Een zwarte schaduw viel over de dag, doordat de 60-jarige Lou Koster uit het Noord-Hollandse Schellinkhout vlak voor zijn aankomst in Stavoren getroffen werd door een acute hartstilstand en op het ijs overleed. In Enkhuizen moesten vijf schaatsenrijders zich na zware valpartijen in het ziekenhuis laten verzorgen. De EHBO moest veertig personen helpen voornamelijk met snijwonden, kneuzingen en blaren. In Friesland werden elf gewonden geteld, die zich moesten laten behandelen in het ziekenhuis.
De verkeerschaos in Enkhuizen en Stavoren was enorm, waardoor de afvoer van gewonden ernstig bemoeilijkt werd. Radio en televisie maakten melding van enorme chaos op het ijs. Vrijwel alle dagbladen namen die berichtgeving de volgende dag over, maar het aantal gewonden lag veel lager dan bij een toertocht, waar aan een paar duizend schaatsliefhebbers op af kwamen.
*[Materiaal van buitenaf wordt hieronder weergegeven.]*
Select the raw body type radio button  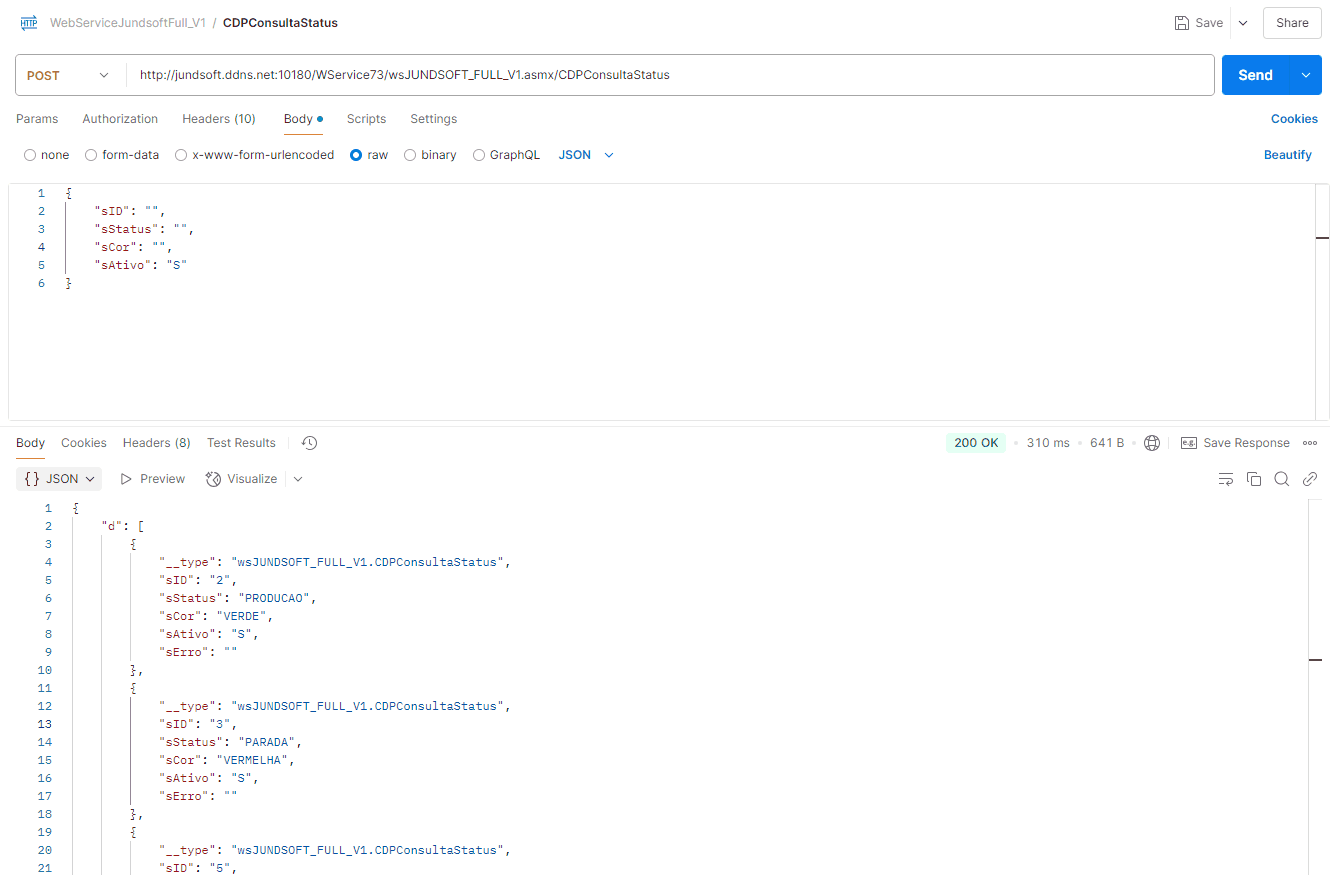(356, 154)
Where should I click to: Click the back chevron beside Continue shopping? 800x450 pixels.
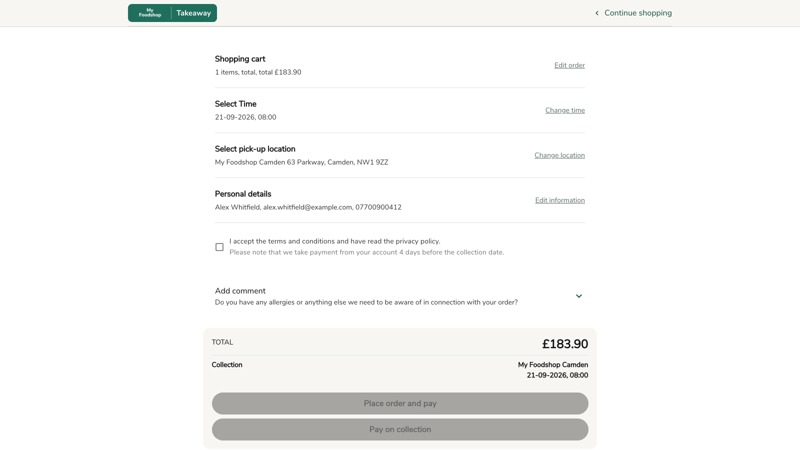click(x=596, y=13)
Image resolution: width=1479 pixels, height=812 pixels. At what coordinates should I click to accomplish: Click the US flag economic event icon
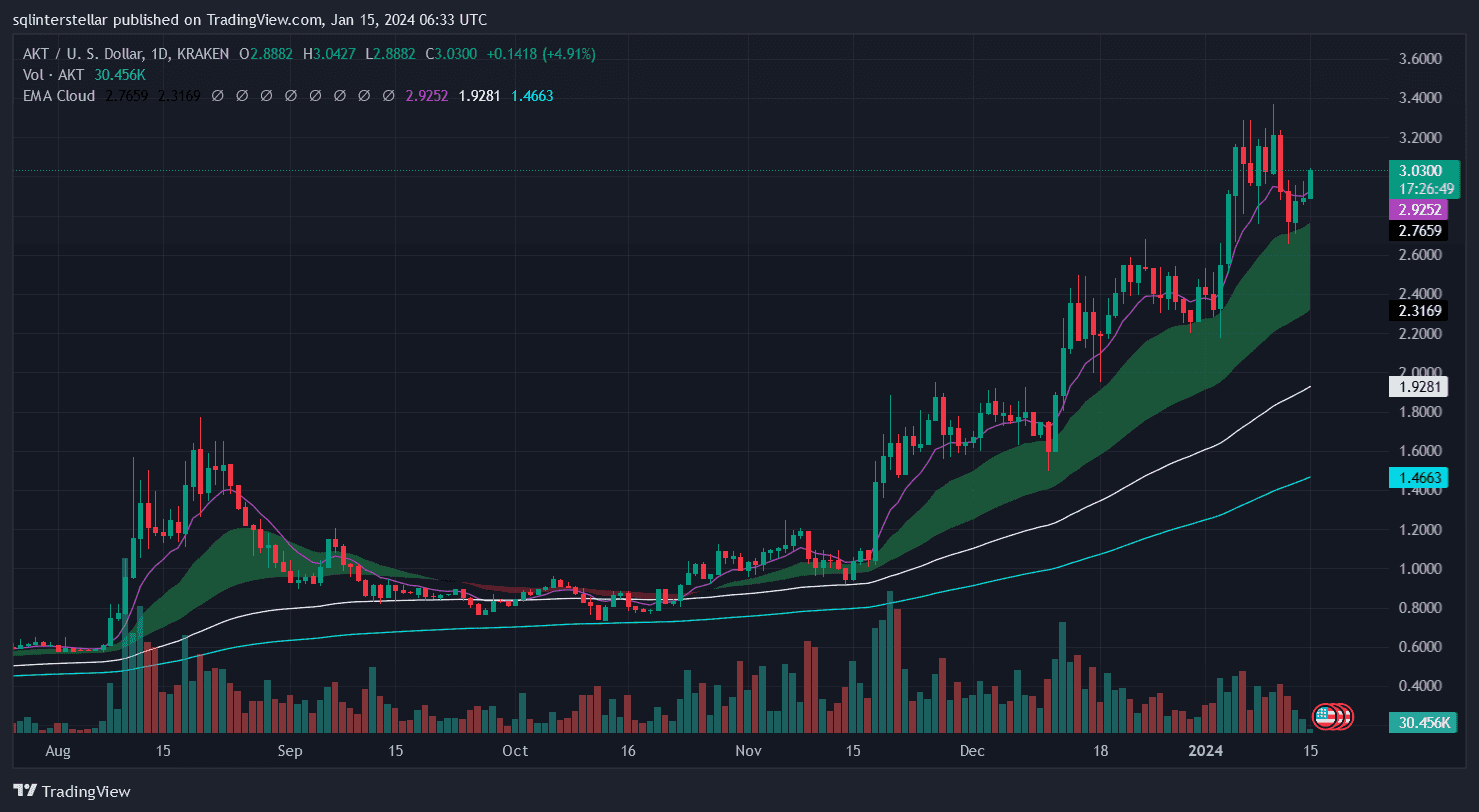pos(1326,715)

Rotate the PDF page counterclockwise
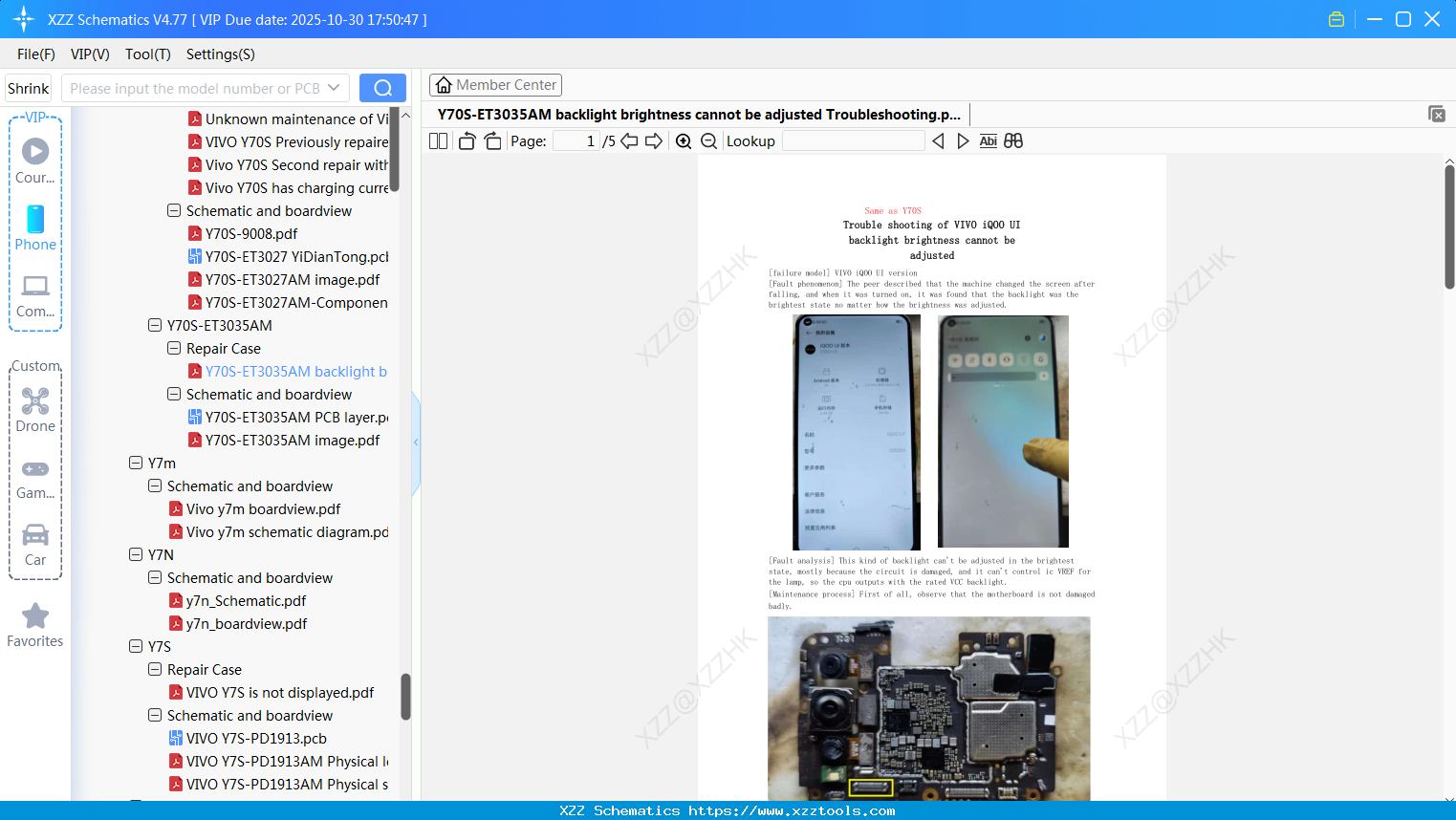[x=467, y=140]
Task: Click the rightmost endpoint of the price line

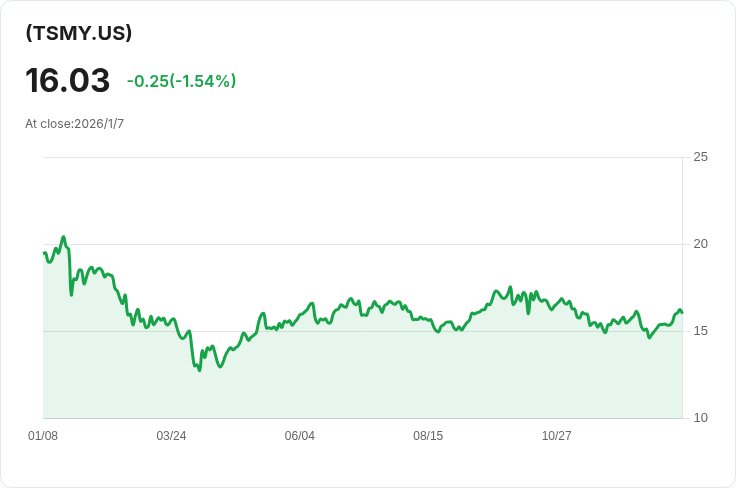Action: (x=682, y=313)
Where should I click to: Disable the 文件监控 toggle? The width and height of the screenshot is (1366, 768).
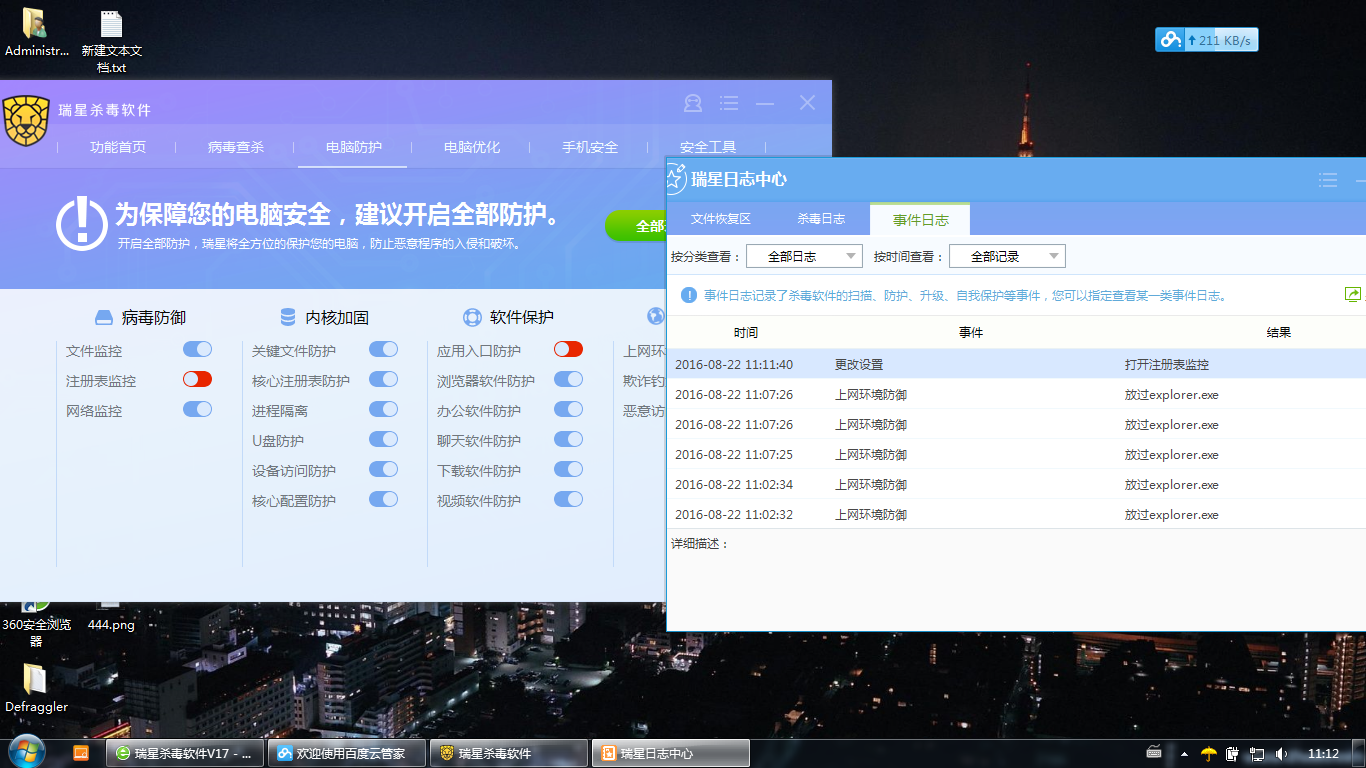197,349
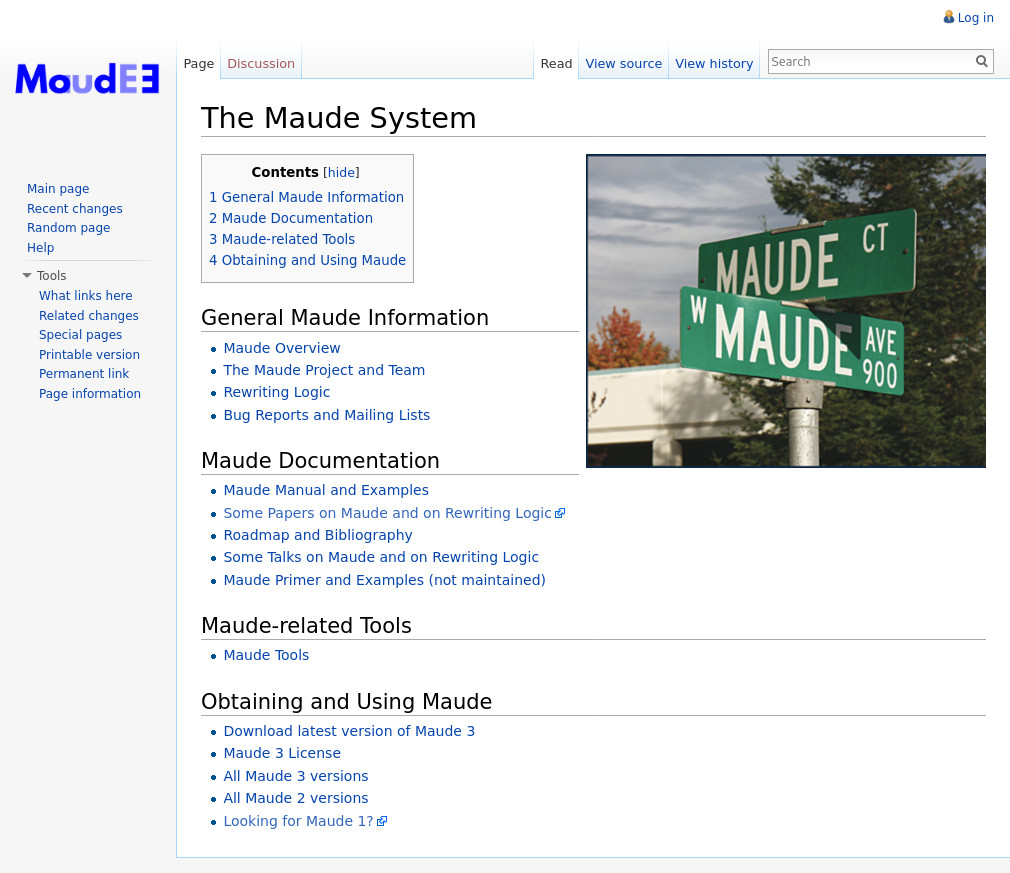
Task: Click Log in link
Action: (975, 18)
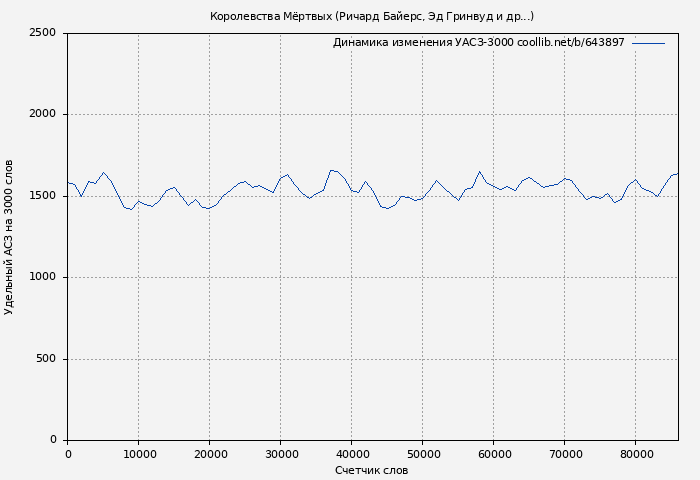Click the 1500 y-axis tick label
The width and height of the screenshot is (700, 480).
(x=42, y=196)
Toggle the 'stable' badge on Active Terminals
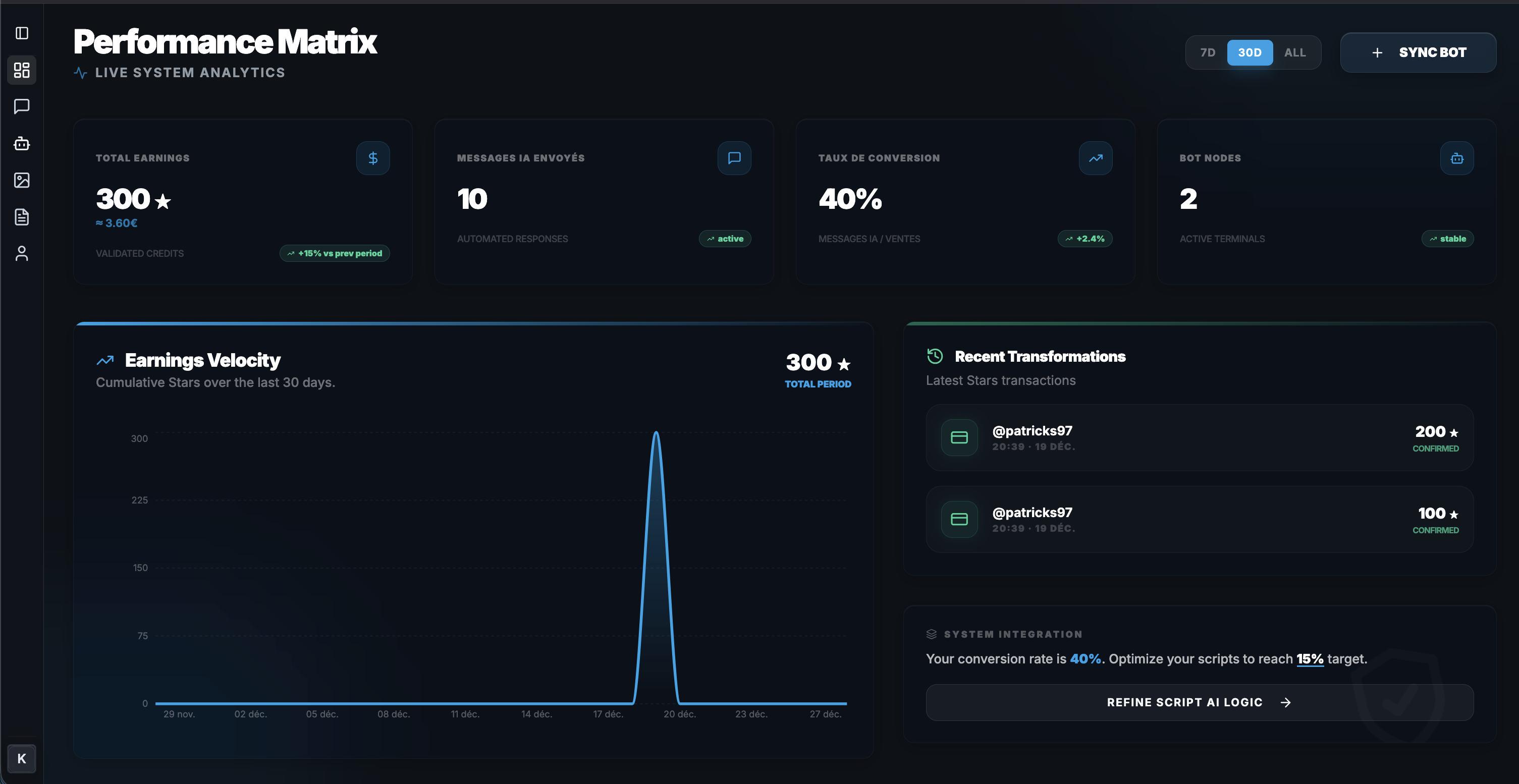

"Er had misschien wat meer aan de overgangen van de vaargeulen gedaan kunnen worden," zegt Harry Falke uit Haarlem, hoofdbestuurslid van de Koninklijke Nederlandsche Schaatsenrijders Bond (KNSB). Hij schaatste in 1963 mee en wilde met zijn vrouw persé weer present zijn. Met zo'n veertig leden van de Haarlemsche IJsclub maakte Falke de oversteek. "Voor een geoefend schaatsenrijder was de tocht heel goed te doen," vindt hij. "Ik zag veel ongetrainde mensen en zelfs een schaatsende moeder met een kinderwagen midden op het ijs. Voor hen was het heel zwaar. Ik denk dat de organisatoren vooral het slachtoffer zijn geworden van het "Teletekst-effect". In 1963 ging ik met de trein naar Enkhuizen. Nu kijken mensen in Eindhoven 's ochtends naar de schaatskalender op Teletekst, zeggen "Hé, leuk, een tocht over het IJsselmeer', springen in de auto en zijn er anderhalf uur later. Dat gebeurde 33 jaar geleden niet. Als ik zo hoor wat er werkelijk aan ongelukken is gebeurd, valt mij dat met zo'n massa mensen op het ijs geweldig mee. De tocht was voor mij in elk geval onvergetelijk."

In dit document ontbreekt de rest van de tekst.